▶ Given exercise: Rewrite every line of the material below as a JSON array of strings, one string per line, leaving out blank lines.
= = = = = = =
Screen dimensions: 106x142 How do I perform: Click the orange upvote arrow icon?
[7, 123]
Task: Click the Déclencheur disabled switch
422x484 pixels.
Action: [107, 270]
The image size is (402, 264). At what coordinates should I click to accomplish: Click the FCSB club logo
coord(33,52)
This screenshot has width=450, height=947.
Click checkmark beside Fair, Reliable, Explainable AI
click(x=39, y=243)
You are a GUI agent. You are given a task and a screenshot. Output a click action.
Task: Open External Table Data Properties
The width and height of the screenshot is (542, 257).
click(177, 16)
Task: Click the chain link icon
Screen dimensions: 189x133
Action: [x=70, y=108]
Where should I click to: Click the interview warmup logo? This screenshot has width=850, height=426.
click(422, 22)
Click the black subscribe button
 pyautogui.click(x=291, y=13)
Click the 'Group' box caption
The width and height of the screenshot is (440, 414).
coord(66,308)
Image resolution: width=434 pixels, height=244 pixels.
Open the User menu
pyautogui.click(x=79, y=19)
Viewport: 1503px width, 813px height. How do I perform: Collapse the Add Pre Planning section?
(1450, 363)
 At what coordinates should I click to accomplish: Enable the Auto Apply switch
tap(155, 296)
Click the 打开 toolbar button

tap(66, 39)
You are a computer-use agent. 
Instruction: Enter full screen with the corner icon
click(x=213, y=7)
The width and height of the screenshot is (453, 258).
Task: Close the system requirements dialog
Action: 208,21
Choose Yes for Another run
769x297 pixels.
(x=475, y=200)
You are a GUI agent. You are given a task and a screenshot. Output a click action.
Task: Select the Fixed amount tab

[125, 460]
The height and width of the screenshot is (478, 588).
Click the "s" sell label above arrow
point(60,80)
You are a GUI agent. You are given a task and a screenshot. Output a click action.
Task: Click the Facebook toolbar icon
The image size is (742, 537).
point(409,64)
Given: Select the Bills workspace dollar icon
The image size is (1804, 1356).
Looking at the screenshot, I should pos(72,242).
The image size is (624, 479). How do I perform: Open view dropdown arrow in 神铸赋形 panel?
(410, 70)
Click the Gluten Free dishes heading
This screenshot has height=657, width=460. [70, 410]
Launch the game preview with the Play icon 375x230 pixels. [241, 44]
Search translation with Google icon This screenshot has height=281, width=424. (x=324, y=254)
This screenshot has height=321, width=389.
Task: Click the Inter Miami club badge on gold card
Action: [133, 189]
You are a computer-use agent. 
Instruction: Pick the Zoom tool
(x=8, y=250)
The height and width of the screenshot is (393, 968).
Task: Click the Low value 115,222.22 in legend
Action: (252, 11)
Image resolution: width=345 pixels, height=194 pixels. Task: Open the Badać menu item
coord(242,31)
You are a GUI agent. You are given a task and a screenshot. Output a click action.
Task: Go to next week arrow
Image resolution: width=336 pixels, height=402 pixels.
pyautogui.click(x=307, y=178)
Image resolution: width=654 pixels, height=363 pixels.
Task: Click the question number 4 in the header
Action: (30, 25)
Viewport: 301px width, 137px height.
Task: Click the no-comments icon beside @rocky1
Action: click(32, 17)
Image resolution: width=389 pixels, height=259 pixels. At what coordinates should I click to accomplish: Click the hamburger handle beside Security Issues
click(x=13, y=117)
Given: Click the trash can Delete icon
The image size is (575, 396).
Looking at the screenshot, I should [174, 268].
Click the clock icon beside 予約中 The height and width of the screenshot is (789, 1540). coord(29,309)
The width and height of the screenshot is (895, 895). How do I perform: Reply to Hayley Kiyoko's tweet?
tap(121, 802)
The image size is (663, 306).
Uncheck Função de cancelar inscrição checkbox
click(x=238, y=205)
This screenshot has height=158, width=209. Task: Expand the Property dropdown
= = = = = = =
▶ The answer:
[
  "Screen dimensions: 106x142 How do I perform: Click the orange upvote arrow icon?",
  "[7, 123]",
  "Task: Click the Déclencheur disabled switch",
  "422x484 pixels.",
  "Action: [107, 270]",
  "The image size is (402, 264). At what coordinates should I click to accomplish: Click the FCSB club logo",
  "coord(33,52)",
  "This screenshot has width=450, height=947.",
  "Click checkmark beside Fair, Reliable, Explainable AI",
  "click(x=39, y=243)",
  "You are a GUI agent. You are given a task and a screenshot. Output a click action.",
  "Task: Open External Table Data Properties",
  "The width and height of the screenshot is (542, 257).",
  "click(177, 16)",
  "Task: Click the chain link icon",
  "Screen dimensions: 189x133",
  "Action: [x=70, y=108]",
  "Where should I click to: Click the interview warmup logo? This screenshot has width=850, height=426.",
  "click(422, 22)",
  "Click the black subscribe button",
  " pyautogui.click(x=291, y=13)",
  "Click the 'Group' box caption",
  "The width and height of the screenshot is (440, 414).",
  "coord(66,308)",
  "Image resolution: width=434 pixels, height=244 pixels.",
  "Open the User menu",
  "pyautogui.click(x=79, y=19)",
  "Viewport: 1503px width, 813px height. How do I perform: Collapse the Add Pre Planning section?",
  "(1450, 363)",
  " At what coordinates should I click to accomplish: Enable the Auto Apply switch",
  "tap(155, 296)",
  "Click the 打开 toolbar button",
  "tap(66, 39)",
  "You are a computer-use agent. ",
  "Instruction: Enter full screen with the corner icon",
  "click(x=213, y=7)",
  "The width and height of the screenshot is (453, 258).",
  "Task: Close the system requirements dialog",
  "Action: 208,21",
  "Choose Yes for Another run",
  "769x297 pixels.",
  "(x=475, y=200)",
  "You are a GUI agent. You are given a task and a screenshot. Output a click action.",
  "Task: Select the Fixed amount tab",
  "[125, 460]",
  "The height and width of the screenshot is (478, 588).",
  "Click the \"s\" sell label above arrow",
  "point(60,80)",
  "You are a GUI agent. You are given a task and a screenshot. Output a click action.",
  "Task: Click the Facebook toolbar icon",
  "The image size is (742, 537).",
  "point(409,64)",
  "Given: Select the Bills workspace dollar icon",
  "The image size is (1804, 1356).",
  "Looking at the screenshot, I should pos(72,242).",
  "The image size is (624, 479). How do I perform: Open view dropdown arrow in 神铸赋形 panel?",
  "(410, 70)",
  "Click the Gluten Free dishes heading",
  "This screenshot has height=657, width=460. [70, 410]",
  "Launch the game preview with the Play icon 375x230 pixels. [241, 44]",
  "Search translation with Google icon This screenshot has height=281, width=424. (x=324, y=254)",
  "This screenshot has height=321, width=389.",
  "Task: Click the Inter Miami club badge on gold card",
  "Action: [133, 189]",
  "You are a computer-use agent. ",
  "Instruction: Pick the Zoom tool",
  "(x=8, y=250)",
  "The height and width of the screenshot is (393, 968).",
  "Task: Click the Low value 115,222.22 in legend",
  "Action: (252, 11)",
  "Image resolution: width=345 pixels, height=194 pixels. Task: Open the Badać menu item",
  "coord(242,31)",
  "You are a GUI agent. You are given a task and a screenshot. Output a click action.",
  "Task: Go to next week arrow",
  "Image resolution: width=336 pixels, height=402 pixels.",
  "pyautogui.click(x=307, y=178)",
  "Image resolution: width=654 pixels, height=363 pixels.",
  "Task: Click the question number 4 in the header",
  "Action: (30, 25)",
  "Viewport: 301px width, 137px height.",
  "Task: Click the no-comments icon beside @rocky1",
  "Action: click(32, 17)",
  "Image resolution: width=389 pixels, height=259 pixels. At what coordinates should I click to accomplish: Click the hamburger handle beside Security Issues",
  "click(x=13, y=117)",
  "Given: Click the trash can Delete icon",
  "The image size is (575, 396).",
  "Looking at the screenshot, I should [174, 268].",
  "Click the clock icon beside 予約中 The height and width of the screenshot is (789, 1540). coord(29,309)",
  "The width and height of the screenshot is (895, 895). How do I perform: Reply to Hayley Kiyoko's tweet?",
  "tap(121, 802)",
  "The image size is (663, 306).",
  "Uncheck Função de cancelar inscrição checkbox",
  "click(x=238, y=205)",
  "This screenshot has height=158, width=209. Task: Expand the Property dropdown"
]